-- Exercise text --
——————————
# [KS] Random Table Wiki



## DMFTodd (Mar 23, 2015)

The Random Table Wiki kickstarter is live. A wiki to hold all your random tables with the community working together to create and enhance them and then a browser interface to let you roll on any of those tables from your computer, tablet, or smart phone. 

https://www.kickstarter.com/projects/87836772/random-table-wiki


----------



## DMFTodd (Mar 25, 2015)

Some new tables have been added to the RandomTableWiki. You can roll on this tables at this link (http://randomtablewiki.paladinpgm.com/RollTable.rtw) by entering the items in the brackets below. 

The new tables are:

[Character/Personality] : 1,000 personality traits, from the Roleplaying Tips blog

[Monster/WanderingMotivation] : Wondering why that monster is wandering? This table gives you some reasons. Also from the Roleplaying Tips blog. 

[Treasure/Pathfinder/ArmorShield] : A table to create random magical armor & shields. From the Pathfinder PRD. 

Roll away!


----------



## sagarverma (Apr 6, 2015)

Thanks for the links.


----------



## DMFTodd (Apr 8, 2015)

You're welcome. We're in the final 17 hours of the Kickstarter, so very close to funding.


----------
——————————
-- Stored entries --

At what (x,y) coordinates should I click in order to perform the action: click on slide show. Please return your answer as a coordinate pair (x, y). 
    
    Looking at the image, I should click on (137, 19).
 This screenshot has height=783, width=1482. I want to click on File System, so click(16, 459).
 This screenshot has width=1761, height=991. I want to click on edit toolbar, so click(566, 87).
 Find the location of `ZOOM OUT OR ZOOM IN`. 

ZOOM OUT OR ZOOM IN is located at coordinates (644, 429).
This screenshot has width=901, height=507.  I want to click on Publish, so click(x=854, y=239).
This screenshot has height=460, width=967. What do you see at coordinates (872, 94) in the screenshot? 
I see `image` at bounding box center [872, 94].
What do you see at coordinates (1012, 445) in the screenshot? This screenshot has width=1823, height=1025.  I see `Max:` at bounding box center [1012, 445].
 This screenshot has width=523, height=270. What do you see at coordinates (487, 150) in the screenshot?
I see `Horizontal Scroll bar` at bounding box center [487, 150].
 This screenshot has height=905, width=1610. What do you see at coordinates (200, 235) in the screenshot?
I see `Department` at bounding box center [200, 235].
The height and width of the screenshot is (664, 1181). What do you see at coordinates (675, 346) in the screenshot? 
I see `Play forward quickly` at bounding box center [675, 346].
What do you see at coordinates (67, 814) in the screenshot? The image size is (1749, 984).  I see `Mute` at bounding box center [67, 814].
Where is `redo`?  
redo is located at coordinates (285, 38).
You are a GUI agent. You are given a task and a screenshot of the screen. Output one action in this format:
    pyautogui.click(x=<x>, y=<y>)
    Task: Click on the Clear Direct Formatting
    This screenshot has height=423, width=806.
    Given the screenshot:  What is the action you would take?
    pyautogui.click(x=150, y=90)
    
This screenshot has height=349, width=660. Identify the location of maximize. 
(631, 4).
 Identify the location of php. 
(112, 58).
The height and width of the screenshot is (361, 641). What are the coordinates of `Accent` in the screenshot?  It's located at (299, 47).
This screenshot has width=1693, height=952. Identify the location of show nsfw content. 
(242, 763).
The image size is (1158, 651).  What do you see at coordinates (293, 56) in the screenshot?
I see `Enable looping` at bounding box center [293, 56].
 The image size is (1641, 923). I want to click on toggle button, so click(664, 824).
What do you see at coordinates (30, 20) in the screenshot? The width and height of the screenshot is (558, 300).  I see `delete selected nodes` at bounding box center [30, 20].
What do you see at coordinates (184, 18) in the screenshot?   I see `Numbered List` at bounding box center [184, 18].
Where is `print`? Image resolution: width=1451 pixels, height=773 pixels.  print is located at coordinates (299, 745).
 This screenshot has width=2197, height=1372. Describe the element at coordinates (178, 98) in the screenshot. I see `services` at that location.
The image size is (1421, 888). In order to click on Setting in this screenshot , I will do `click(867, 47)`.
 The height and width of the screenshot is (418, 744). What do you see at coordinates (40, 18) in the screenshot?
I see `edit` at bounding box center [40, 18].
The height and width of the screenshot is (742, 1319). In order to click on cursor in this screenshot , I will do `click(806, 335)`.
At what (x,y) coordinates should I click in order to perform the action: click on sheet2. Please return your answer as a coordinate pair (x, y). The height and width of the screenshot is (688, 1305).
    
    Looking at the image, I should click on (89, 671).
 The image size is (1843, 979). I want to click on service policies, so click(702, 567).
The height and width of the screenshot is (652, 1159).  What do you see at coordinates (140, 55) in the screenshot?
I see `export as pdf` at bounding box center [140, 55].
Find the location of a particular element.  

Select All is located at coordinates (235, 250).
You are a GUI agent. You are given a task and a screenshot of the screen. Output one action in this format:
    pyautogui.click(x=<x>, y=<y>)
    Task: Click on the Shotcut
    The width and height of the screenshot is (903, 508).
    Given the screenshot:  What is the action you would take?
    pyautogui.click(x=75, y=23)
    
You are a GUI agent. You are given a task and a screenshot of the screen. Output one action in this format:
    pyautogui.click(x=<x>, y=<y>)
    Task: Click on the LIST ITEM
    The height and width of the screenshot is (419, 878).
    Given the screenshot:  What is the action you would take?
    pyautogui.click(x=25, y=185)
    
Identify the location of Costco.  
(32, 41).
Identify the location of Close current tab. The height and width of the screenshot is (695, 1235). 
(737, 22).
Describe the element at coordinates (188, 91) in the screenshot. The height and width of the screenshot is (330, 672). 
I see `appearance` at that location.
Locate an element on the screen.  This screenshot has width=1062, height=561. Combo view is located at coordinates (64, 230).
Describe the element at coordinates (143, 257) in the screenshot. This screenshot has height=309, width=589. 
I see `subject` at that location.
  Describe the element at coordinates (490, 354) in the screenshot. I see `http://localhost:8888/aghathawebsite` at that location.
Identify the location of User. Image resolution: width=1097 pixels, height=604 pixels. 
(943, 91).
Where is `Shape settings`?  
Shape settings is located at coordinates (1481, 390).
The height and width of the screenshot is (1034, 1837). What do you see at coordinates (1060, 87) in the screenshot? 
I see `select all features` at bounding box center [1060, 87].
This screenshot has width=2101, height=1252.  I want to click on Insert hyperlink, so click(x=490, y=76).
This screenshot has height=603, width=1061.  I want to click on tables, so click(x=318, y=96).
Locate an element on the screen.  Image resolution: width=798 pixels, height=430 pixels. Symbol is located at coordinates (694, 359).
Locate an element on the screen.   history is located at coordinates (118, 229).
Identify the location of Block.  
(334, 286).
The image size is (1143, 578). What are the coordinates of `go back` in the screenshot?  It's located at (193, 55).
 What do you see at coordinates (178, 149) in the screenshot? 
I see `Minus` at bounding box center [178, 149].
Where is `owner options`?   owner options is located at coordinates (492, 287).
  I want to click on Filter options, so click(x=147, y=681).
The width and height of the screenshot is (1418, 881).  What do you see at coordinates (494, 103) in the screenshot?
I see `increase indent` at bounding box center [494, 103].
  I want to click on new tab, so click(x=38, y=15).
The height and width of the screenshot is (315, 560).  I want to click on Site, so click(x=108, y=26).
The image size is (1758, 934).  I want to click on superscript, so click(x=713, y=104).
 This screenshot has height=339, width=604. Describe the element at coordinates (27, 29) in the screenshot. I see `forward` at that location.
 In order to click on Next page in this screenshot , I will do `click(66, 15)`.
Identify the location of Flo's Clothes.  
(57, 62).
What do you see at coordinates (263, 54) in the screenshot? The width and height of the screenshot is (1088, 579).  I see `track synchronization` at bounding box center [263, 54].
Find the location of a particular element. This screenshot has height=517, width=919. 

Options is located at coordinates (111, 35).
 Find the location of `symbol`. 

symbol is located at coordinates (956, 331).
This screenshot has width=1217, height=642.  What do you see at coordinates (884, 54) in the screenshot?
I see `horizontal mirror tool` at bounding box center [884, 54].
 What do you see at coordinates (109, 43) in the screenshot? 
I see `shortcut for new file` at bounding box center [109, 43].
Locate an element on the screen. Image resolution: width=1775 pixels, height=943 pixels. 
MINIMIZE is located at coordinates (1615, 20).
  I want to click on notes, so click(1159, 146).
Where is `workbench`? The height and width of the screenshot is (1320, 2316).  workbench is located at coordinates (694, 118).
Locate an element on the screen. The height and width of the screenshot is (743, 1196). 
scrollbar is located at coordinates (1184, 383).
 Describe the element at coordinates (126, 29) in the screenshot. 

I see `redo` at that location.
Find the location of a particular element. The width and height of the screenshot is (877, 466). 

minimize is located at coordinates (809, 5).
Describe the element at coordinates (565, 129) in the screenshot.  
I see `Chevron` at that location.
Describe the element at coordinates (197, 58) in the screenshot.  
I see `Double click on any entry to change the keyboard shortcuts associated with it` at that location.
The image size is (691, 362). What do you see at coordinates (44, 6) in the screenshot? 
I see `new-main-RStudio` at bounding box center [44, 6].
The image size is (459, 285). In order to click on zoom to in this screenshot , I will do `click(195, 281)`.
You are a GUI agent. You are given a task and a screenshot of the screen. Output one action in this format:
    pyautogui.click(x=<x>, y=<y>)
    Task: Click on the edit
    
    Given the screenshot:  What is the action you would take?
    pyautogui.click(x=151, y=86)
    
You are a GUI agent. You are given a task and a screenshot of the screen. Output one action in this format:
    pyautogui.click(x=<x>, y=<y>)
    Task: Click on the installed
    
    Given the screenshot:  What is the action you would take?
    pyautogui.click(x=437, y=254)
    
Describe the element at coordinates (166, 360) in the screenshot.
——————————
-- How to complete this task --
Reproduce the part of the Random Table Wiki thread starting with "https://www.kickstarter.com/projects/87836772/random-table-wiki" and going on through "the brackets below.". Rely on nothing but the Random Table Wiki thread.

-- Reply to the exercise --
https://www.kickstarter.com/projects/87836772/random-table-wiki


----------



## DMFTodd (Mar 25, 2015)

Some new tables have been added to the RandomTableWiki. You can roll on this tables at this link (http://randomtablewiki.paladinpgm.com/RollTable.rtw) by entering the items in the brackets below.